For those students with younger siblings, the study found, their success in turn has a positive influence on those siblings once they reach middle school—particularly among children from disadvantaged families.
“We establish the causal effect of having an academically successful sibling on a student’s academic outcomes,” says Zang, an assistant professor of sociology and the study’s lead author. “While most previous studies assume these spillover effects occur across socioeconomic statuses, our findings demonstrate that they are much stronger among disadvantaged families than in advantaged families, which has important implications for how we think about inequality and the policies we enact to address it.”
The researchers analyzed a unique dataset provided by the North Carolina Education Research Data Center that links birth certificate information with school administrative records. Specifically, they examined four important characteristics of family background: race, mothers’ educational attainment, family structure, and school poverty levels. All individuals in the dataset were born before 2004, when North Carolina law allowed children born on or before October 16 to start kindergarten prior to their fifth birthday.
They found that students born within two months after the cutoff date had higher math and reading test scores by a fifth of a standard deviation in elementary school than those born later did. (The difference in scores diminished slightly during middle school, they found.) For younger siblings, having an older sibling born shortly after the kindergarten cutoff was associated with an increase in total math and reading scores during middle school, according to the study.
The researchers suggest that by middle school, students have reached a developmental stage often fraught with uncertainty and challenges, which can make them more receptive to an older siblings’ influence. When their older siblings do well in school, it can positively affect their own academic performance.
The effects were greater for students in schools affected by higher levels of poverty than for those in low-poverty schools, according to the study.
Among disadvantaged families, the sibling spillover effect was statistically significant across all four categories studied. By contrast, among socioeconomically advantaged families, the effect was statistically significant only for children whose mothers had higher than a high school diploma at their birth, the study found.
A potential explanation for the disparate effects is that wealthy families possess the resources to buffer the influence of older siblings on younger siblings’ academic performance, Zang explains. For example, they can provide their children separate bedrooms and afford to pay for extracurricular activities for younger siblings, allowing them to spend more time outside the home with other children, she says.
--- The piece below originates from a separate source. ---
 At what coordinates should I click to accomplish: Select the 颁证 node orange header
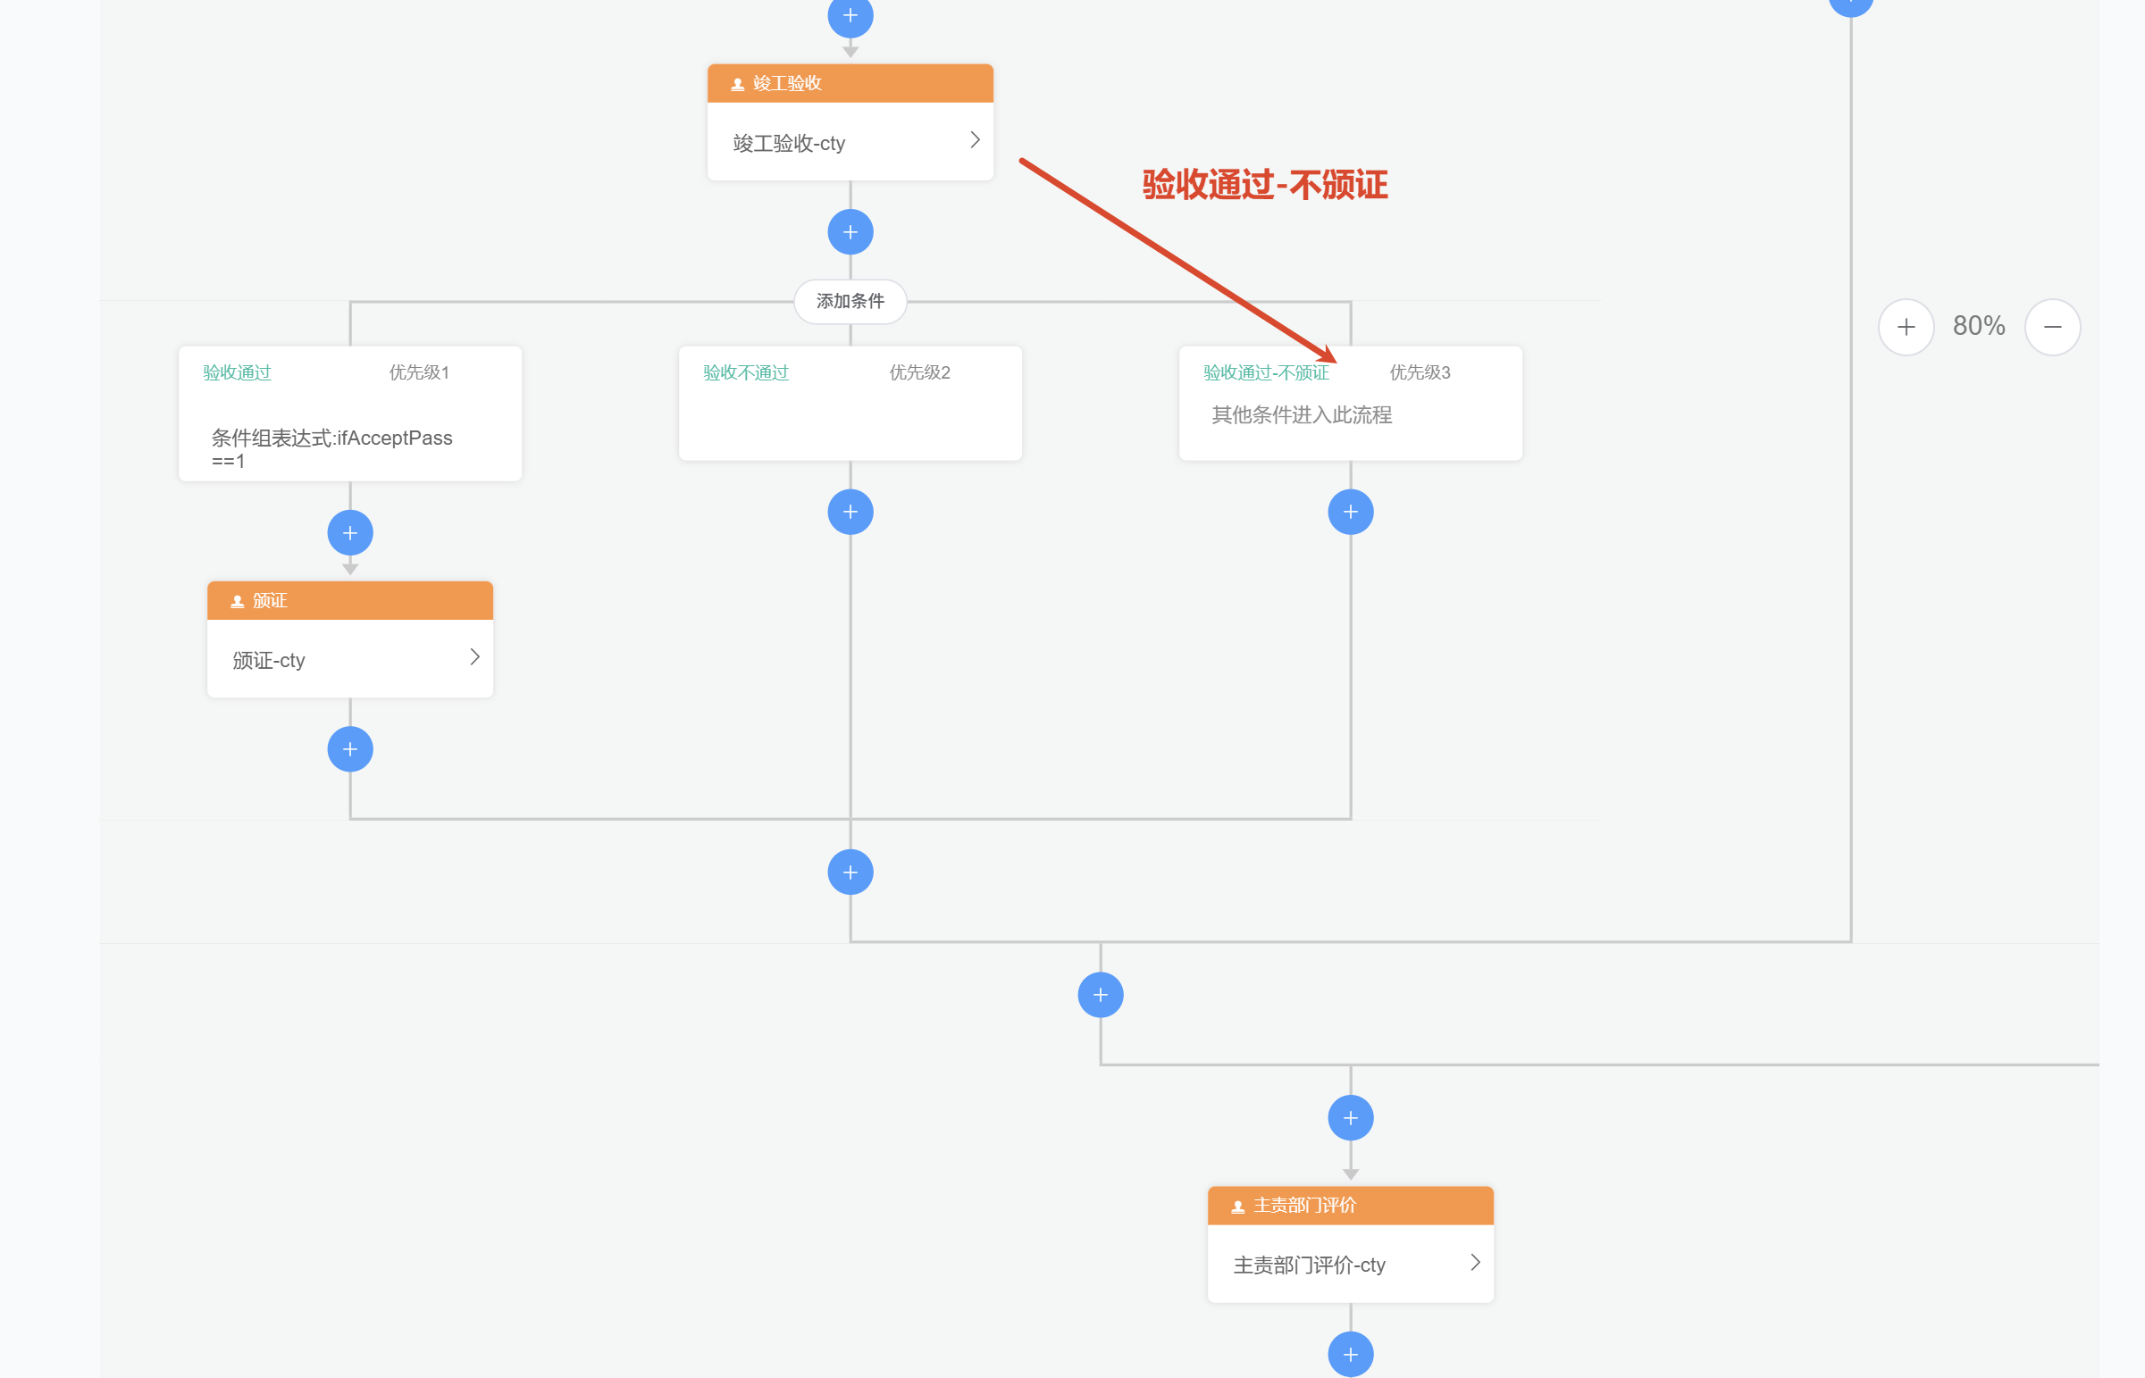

Advantaged families are also better situated than disadvantaged families to deliberately delay a child’s school entry, allowing them to gain the benefit of being older than their classmates in the classroom and in athletics, Zang notes. Policies aimed at limiting this practice might help reduce inequality between poor and wealthy households, she says.
The study’s findings suggest that children in disadvantaged families may be more likely to view their older siblings as role models, she says, adding that the older sibling’s influence can be positive or negative depending on the situation.
“Our work has important policy implications, especially in countries like the United States that have weaker social safety nets,” Zang says. “Disadvantaged families are more likely to face hardship than advantaged families and negative effects from those experiences can spill over from older to younger siblings. At the same time, policies aimed at supporting disadvantaged families can have a higher return because, as our study shows, positive benefits move from older siblings to younger ones.”
Coauthors of the study in the American Journal of Sociology are from Duke University and the University of Singapore.